THERE’s that old saying that we presume is intended to help you along the road in life.

“Make your hobby your job and you’ll never work a day in your life”

As Cheltenham arrives again, for us racing folk, we need to think on that again. More like you’ll be consumed by work from 8am ‘til 10pm every day for the next two weeks.

Yes, it’s like the run-in to Christmas but you go to bed, still thinking, Facile Vega, there’s no way he can be beaten? It’s a two-mile flat race. But he will be won’t he? You wake up and the first image that comes in focus is the sight and sound of Honeysuckle heading for that final bend and the roar if Appreciate It is in pursuit.

You know it’ll be a bitter sweet, flat out, exhausting work week again, and there’s the annoyance of two bank holidays this year! Ah, if only I could go back to those youthful Cheltenhams again when all you had to do was sit and watch.

But no, they too had some trauma.

Being a racing mad child in a non-racing family, with a father who preferred GAA and wrestling miles ahead of racing, it was pretty stressful for Saturdays and big race meetings.

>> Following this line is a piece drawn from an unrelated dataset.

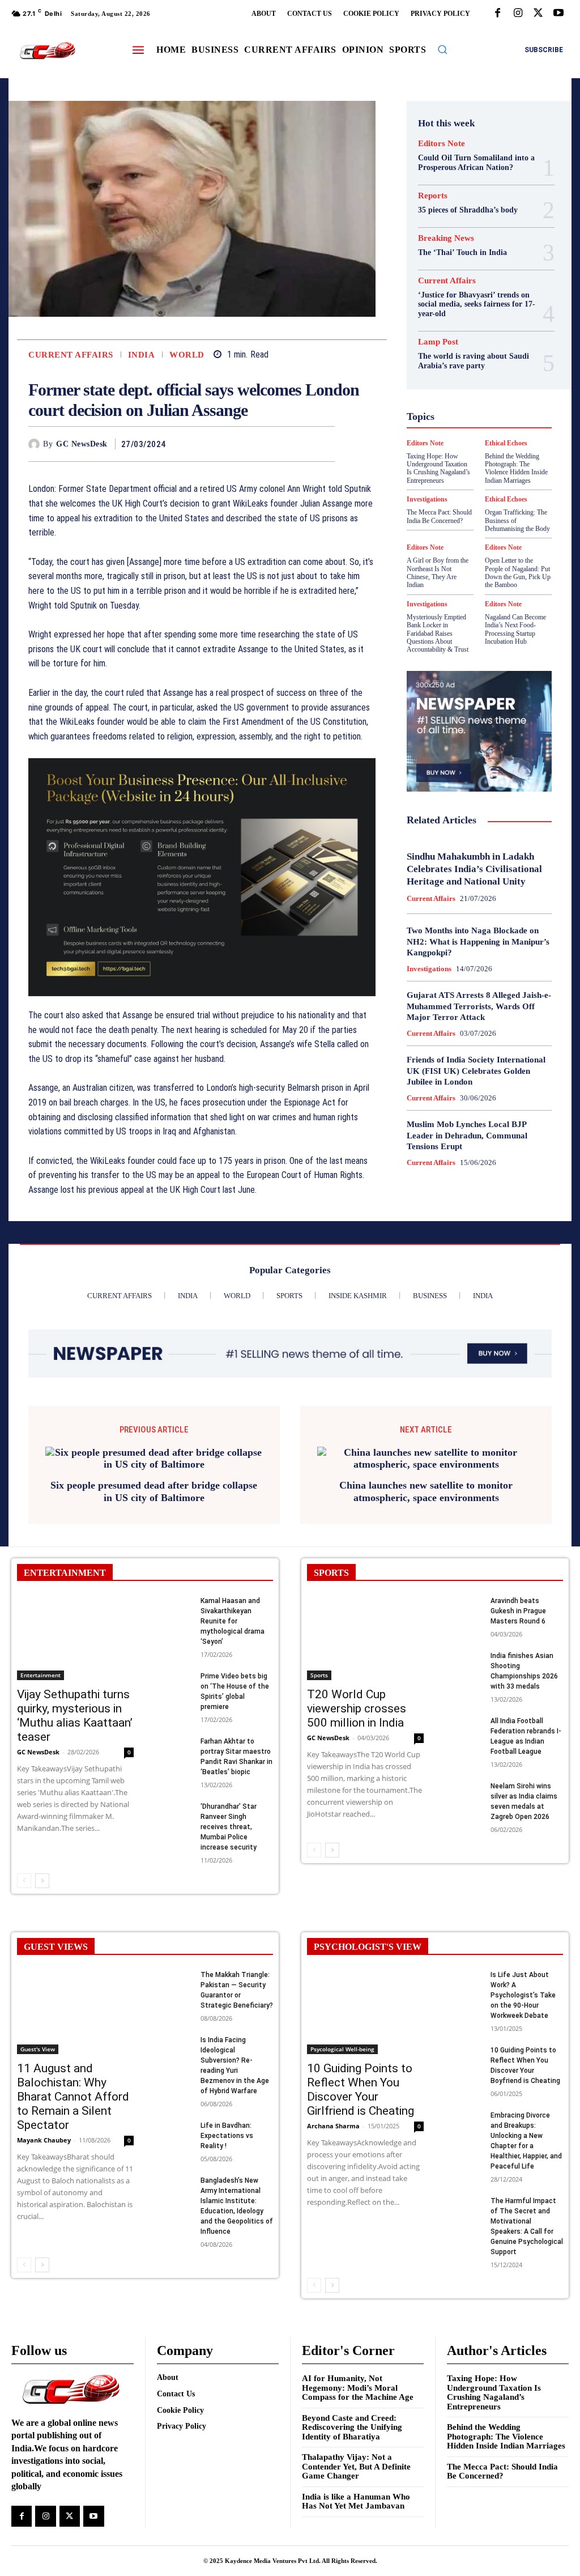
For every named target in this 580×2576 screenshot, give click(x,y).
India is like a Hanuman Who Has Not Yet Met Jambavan (356, 2501)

The father only knew the names of two horses Red Rum and Night Nurse. No, actually there was a third. He was called the Irish Horse. And the thing was, you learned you could place him to advantage in any big race. The patriotic pride was something you could play on, to get to see a race in one TV per house times. Daddy, the Irish horse might win. It didn’t matter that he was transposed as Tied Cottage or Monksfield and could then become The Minstrel come the summer.

You could wangle one day off school for Cheltenham from an understanding mother but a father would soon wonder why you a bad cold every March, just when the days were getting brighter.

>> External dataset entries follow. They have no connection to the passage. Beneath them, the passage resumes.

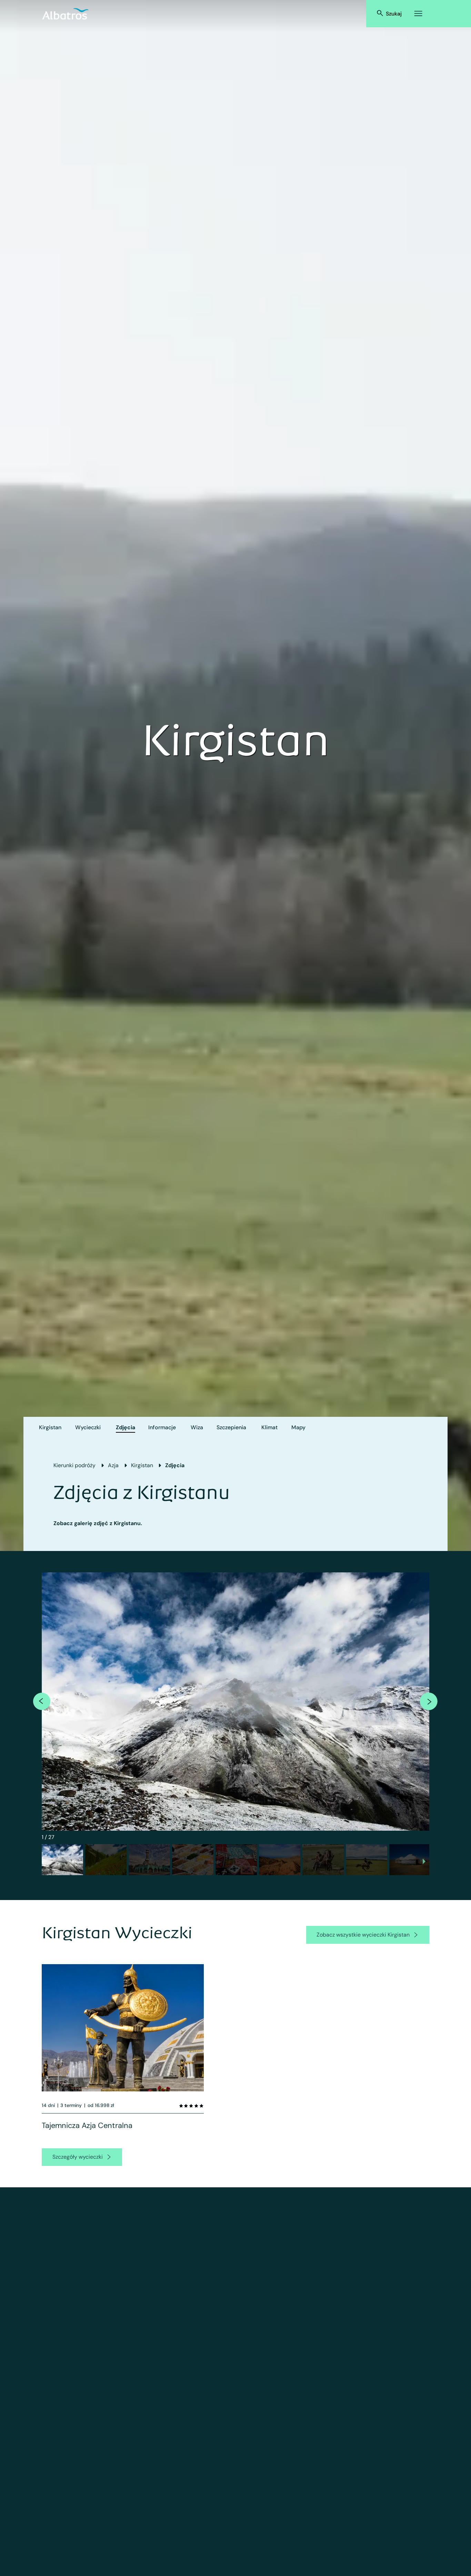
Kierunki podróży (74, 1465)
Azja (113, 1465)
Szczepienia (231, 1427)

I never saw Golden Cygnet win the Supreme live and whatever I learned at school that day is of little use now. I’d trade it now for that memory.

Called off

There was often stress too in those late ‘70s days of the meeting being called off for heavy going or the Champion Hurdle being switched for better ground. Which day to take off? Chinrullah or Monksfield?

Spanners into the works could come in any form. The new parish priest came to call on his parishioners. Afternoon tea and best behaviour. But...but, not the day of the Gold Cup. I listened to Davy Lad and Tied Cottage on the radio sitting on the back step as the PP was entertained in the sitting room.

In the land of one TV in the house, the GAA also had the potential to get in the way if Paddy’s Day fell in the middle of the Festival and my father was more interested in the damned Railway Cup matches.

Frantic calls on neighbours were often needed to accommodate all. Eliogarty and the ‘Famous Five’ were watched a few miles from home.

The Dawn Run years came at the end of school days when it was easier to escape school. Where were you went she won the Gold Cup? Watching “the mare’s beginning to get up” sitting on the range in the kitchen, trying not to be seen crying.

Holidays booked

It was much easier when you moved on to work life, holidays for those three days in March, the first thing booked in January. But the Friday after Desert Orchid won the Gold Cup was one of the most depressing ever. What could equal that?

At work you could find some kindred spirits. And betting became another attractive element. The good, the bad and the ugly.

Cool Dawn in the Gold Cup was good. My big success to impress. I’ll still use that forgive one bad last time out run if there is a genuine excuse rule. The markets will undoubtedly overreact and even more so if the horse was previously progressive. You can be the wise guy.

The 1999 RSA was the bad. Heading into the local that evening for the mid-week betting bulletin. Well, how’s it going so far?

The faithful are in silence over the last pint. Compose a tune for a punter’s lament and it would be the Ballad of Nick Dundee.

Glassy eyed, slurring of tongue, head shakes. A chorus of ...Nick... Dun... Dee. Pause and repeat. Nick Dun Dee.

He brought as much punter anguish as to those more closely connected with the ill-fated chaser who crashed through the fourth last.

The ugly came in on the back of a young Richard Johnson. A workmate would take out a Credit Union loan to boost his betting bank. Again in 1999 he had a beautiful, probably life changing yankee going on to Le Coudray in the Stayers’.

It took him a long, long time to recover from that neck defeat. Please gamble responsibly wasn’t the refrain back then.

These days everyone shouts their best bets from a high. But the worst bets over the years are more amusing.

Being full-on convinced and investing in the belief that Shadow Leader would have too much speed for Istabraq was not my finest judgement.

A scan through all the different past winners brings back times and places, great horses and joy shared from the likes of great McManus winners to the more ‘ordinary’ folk who returned in equal joy with Flakey Dove, Danoli, Norton’s Coin and Coneygree.